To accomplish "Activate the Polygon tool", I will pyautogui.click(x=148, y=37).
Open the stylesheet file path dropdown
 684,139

+++

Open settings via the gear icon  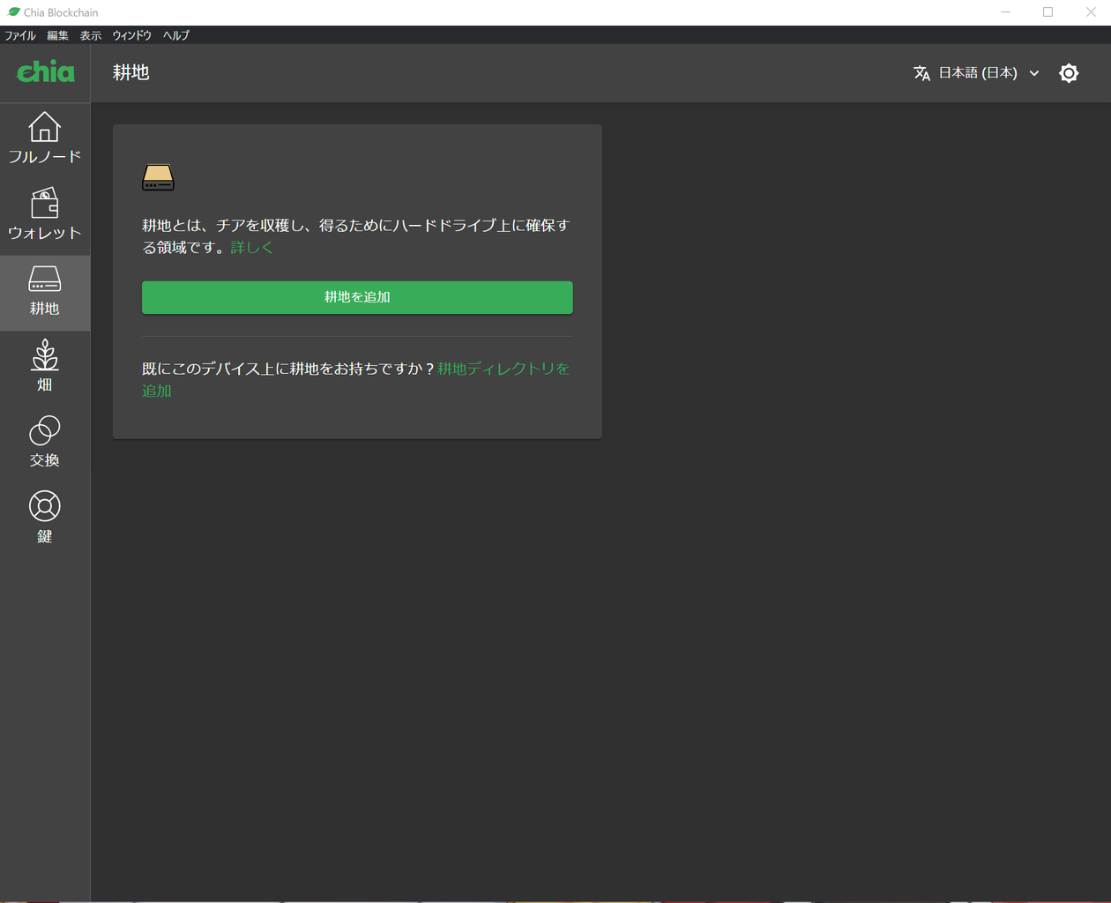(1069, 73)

+++

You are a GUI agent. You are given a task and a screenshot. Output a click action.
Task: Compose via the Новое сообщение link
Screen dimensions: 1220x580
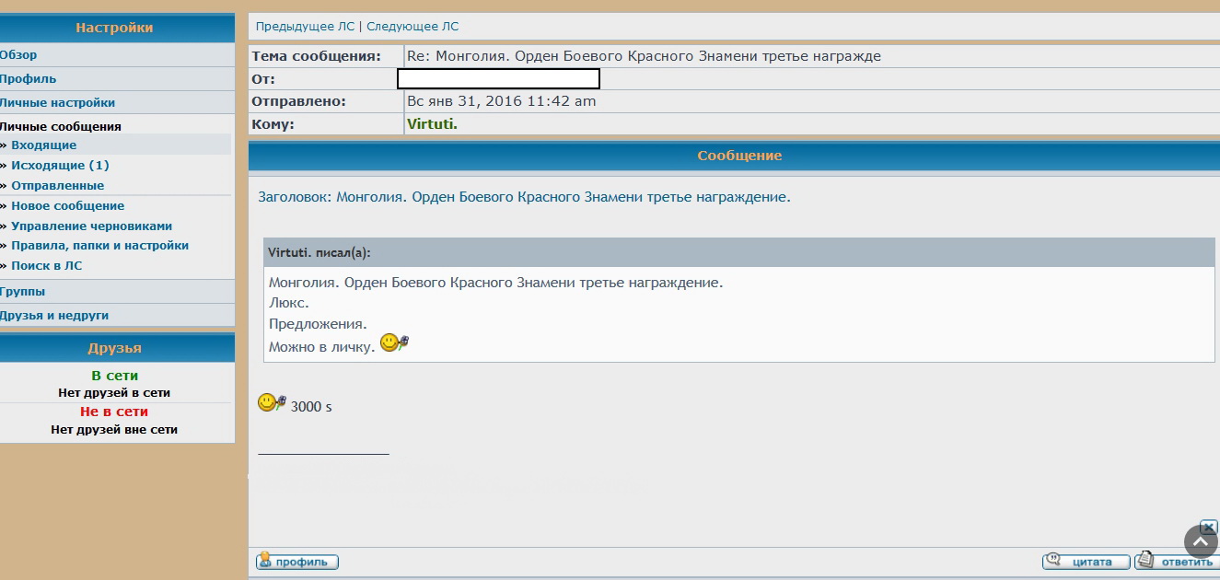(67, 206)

+++

**Problem**
A single figure is required: how many lines above contain the word "click".

**Response below**
2